ЗАДАНИЯ И УПРАЖНЕНИЯ
1. По фрагменту объясните, почему в сцене у зеркала Кремлевского дворца «драматургия» не выдерживает. Ответ дайте в одном–трех предложениях.
2. Что, согласно фрагменту, было удвоением Центра в конце 1930-х годов?

ФРАГМЕНТ
------------------------------------------------------------------------

Политэкономия соцреализма
Шрифт:
Портрет, оживающий на Доске почета (излюбленный прием Пырьева), стал только прелюдией к дальнейшим метаморфозам героини, образ которой начинает двоиться в зеркале Кремлевского дворца. Москва резко изменяет стилистику картины. Барочность, помпезность, всегда нараставшие к концу александровских фильмов, приобретают здесь гипертрофированные формы. Кремлевские палаты как бы устремлены к тяжелой барочной раме, куда смотрит «орденоноска Танька». Само это помпезное обрамление, в котором предстает «история роста героини», настолько контрастирует с бытовой стилистикой предыдущих частей фильма, что «драматургия» не выдерживает – зеркало превращается в своеобразную черную дыру, поглощающую героиню, а с нею и всякую сюжетную мотивированность происходящего, – «добрая фея» (сама же Любовь Орлова) уносит Татьяну в будущее, в котором обе они летят на автомобиле над Москвой. Стоит напомнить, что само движение в небесах стало своеобразной рамой всего фильма, начинавшегося «небом», но если тогда камера опускалась на знакомый «Мелководск»,
Москва здесь явлена через макет–декорацию Страны – Выставку, что центрирует само столичное пространство: «двойной Центр» как бы создает напряжение между столицей (Кремль) и Страной (ВСХВ) внутри самой столицы, но эта «двуцентричность мнимая». Культура каменеет в Центре, создавая все новые и новые «центры» (такого рода проектом стал Дворец Советов, который должен был удвоить (а не раздвоить) Центр; такого рода проектами стали московские высотки, которые мультиплицировали Центр). В конце 1930–х годов таким удвоением Центра была ВСХВ. Всякое движение умирает в Центре. Так что выйти из Кремля можно только… в зеркало, а войти на ВСХВ можно, только… опустившись на автомобиле с небес. Движение внутри самой Выставки – это прогулки героев под руку вдоль бесконечных барельефов, на которых каменные люди заняты «созидательным трудом», вдоль фонтанов и памятников, а еще лучше просто превращение в говорящий памятник, в виде которого предстает героиня (уже ставшая депутатом Верховного Совета), декламирующая стихи на фоне декораций ампирных арок. Это идеальное пространство для визуализации иконических образов, каковыми стали мухинские «Рабочий и колхозница», перед которыми окончательно и окаменели герои.

------------------------------------------------------------------------

НАБОР ДАННЫХ
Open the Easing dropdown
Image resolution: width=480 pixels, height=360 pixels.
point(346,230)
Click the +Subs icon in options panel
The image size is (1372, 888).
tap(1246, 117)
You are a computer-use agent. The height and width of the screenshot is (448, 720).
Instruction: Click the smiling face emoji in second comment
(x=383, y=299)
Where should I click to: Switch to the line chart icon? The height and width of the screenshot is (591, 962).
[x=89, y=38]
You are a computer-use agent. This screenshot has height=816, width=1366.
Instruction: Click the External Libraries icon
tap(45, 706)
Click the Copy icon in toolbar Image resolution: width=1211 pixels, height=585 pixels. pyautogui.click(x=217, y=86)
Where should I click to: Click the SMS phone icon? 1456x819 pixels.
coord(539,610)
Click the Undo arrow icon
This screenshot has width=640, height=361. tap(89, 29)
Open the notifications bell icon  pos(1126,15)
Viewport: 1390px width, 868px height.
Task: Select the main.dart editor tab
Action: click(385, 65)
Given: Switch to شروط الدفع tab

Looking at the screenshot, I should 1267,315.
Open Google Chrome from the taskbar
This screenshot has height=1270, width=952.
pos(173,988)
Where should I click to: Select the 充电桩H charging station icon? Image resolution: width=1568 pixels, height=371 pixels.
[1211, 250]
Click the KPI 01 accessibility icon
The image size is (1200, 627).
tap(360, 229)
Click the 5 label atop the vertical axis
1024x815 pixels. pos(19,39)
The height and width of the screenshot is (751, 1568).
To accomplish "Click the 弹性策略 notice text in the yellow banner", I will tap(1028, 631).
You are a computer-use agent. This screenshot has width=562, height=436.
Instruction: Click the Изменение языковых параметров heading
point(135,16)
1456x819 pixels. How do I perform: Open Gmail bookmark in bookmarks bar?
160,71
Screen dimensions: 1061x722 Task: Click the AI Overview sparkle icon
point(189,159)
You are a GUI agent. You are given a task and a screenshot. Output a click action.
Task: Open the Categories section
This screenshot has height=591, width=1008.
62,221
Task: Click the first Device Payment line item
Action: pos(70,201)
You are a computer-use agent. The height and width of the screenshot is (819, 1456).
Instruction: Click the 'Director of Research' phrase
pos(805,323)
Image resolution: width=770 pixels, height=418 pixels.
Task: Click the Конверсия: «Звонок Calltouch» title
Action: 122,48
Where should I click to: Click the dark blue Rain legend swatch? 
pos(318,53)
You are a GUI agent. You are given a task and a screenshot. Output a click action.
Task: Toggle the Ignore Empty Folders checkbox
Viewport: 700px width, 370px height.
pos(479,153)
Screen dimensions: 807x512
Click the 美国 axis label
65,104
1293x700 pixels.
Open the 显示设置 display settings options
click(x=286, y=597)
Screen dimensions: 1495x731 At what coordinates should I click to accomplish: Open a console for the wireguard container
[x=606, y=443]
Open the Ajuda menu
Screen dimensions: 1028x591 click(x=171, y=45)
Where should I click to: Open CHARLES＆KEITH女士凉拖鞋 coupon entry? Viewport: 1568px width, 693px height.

------------------------------------------------------------------------

ПОЛНЫЕ ОТВЕТЫ
1. «Драматургия» не выдерживает потому, что помпезное обрамление, в котором предстает «история роста героини», резко контрастирует с бытовой стилистикой предыдущих частей фильма. Из-за этого контраста зеркало превращается в своеобразную черную дыру и поглощает героиню вместе со всякой сюжетной мотивированностью происходящего.

2. В конце 1930-х годов удвоением Центра была ВСХВ.